Find "Click the Confirmation step label" in the data, then restate the line it sits in and every later line word for word, ending with the last line.
Top of STUDY MATERIAL
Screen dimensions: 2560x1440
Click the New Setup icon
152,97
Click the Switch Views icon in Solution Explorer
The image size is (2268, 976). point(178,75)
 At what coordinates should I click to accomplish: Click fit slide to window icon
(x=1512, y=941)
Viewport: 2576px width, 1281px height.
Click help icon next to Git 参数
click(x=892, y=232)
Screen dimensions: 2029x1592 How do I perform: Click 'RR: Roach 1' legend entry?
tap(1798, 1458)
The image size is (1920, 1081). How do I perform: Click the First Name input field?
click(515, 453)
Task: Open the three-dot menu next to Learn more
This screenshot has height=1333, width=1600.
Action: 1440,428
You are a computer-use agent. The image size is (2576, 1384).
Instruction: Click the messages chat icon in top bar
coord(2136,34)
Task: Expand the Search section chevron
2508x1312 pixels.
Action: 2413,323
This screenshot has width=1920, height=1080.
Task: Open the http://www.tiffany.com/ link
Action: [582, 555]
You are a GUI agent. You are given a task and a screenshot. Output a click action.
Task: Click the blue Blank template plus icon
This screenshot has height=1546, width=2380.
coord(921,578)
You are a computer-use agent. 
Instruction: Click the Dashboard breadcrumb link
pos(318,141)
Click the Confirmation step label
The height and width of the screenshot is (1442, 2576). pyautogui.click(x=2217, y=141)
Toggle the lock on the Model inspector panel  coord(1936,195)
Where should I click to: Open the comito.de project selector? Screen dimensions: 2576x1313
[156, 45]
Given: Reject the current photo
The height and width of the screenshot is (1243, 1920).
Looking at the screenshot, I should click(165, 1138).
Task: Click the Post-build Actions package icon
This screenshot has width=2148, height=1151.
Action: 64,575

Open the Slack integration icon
Bottom of STUDY MATERIAL
**ANSWER TO THE EXERCISE:**
Click the Confirmation step label
The height and width of the screenshot is (1442, 2576). pyautogui.click(x=2217, y=141)
Toggle the lock on the Model inspector panel  coord(1936,195)
Where should I click to: Open the comito.de project selector? Screen dimensions: 2576x1313
[156, 45]
Given: Reject the current photo
The height and width of the screenshot is (1243, 1920).
Looking at the screenshot, I should click(165, 1138).
Task: Click the Post-build Actions package icon
This screenshot has width=2148, height=1151.
Action: 64,575

Open the Slack integration icon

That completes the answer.